**Description of the task:** List each line of the entries below that contains the word "height", matching case exactly.

[A block of data]
==============================
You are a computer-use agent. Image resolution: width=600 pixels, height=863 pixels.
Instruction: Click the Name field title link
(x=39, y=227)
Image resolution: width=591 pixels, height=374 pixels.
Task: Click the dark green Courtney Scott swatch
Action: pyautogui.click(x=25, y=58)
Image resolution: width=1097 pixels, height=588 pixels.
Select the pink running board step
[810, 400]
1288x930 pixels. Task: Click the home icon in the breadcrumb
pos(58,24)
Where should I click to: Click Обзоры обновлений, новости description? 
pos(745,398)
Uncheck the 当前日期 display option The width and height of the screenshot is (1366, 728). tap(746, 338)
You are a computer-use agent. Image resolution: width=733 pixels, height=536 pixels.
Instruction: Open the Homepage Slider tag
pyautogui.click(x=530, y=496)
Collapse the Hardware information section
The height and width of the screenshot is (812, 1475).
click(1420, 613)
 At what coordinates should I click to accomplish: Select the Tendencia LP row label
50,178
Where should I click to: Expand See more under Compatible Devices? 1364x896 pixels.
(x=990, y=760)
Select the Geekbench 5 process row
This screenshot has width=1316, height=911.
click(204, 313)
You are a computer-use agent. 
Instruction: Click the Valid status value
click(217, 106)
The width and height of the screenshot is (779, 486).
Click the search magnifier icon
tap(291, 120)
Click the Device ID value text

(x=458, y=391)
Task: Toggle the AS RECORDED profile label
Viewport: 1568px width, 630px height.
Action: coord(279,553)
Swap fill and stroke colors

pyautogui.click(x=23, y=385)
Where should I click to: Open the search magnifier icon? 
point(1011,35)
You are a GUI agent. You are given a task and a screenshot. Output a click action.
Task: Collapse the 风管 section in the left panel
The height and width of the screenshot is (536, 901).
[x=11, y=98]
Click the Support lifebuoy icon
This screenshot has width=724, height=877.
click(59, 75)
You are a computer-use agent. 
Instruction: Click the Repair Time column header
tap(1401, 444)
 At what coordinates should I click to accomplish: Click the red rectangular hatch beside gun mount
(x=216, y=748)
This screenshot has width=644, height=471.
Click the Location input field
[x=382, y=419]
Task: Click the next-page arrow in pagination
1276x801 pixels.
==============================
**Response to this exercise:**
You are a computer-use agent. Image resolution: width=600 pixels, height=863 pixels.
Image resolution: width=591 pixels, height=374 pixels.
Image resolution: width=1097 pixels, height=588 pixels.
Uncheck the 当前日期 display option The width and height of the screenshot is (1366, 728). tap(746, 338)
You are a computer-use agent. Image resolution: width=733 pixels, height=536 pixels.
The height and width of the screenshot is (812, 1475).
This screenshot has width=1316, height=911.
The width and height of the screenshot is (779, 486).
Viewport: 1568px width, 630px height.
The height and width of the screenshot is (536, 901).
This screenshot has width=724, height=877.
This screenshot has width=644, height=471.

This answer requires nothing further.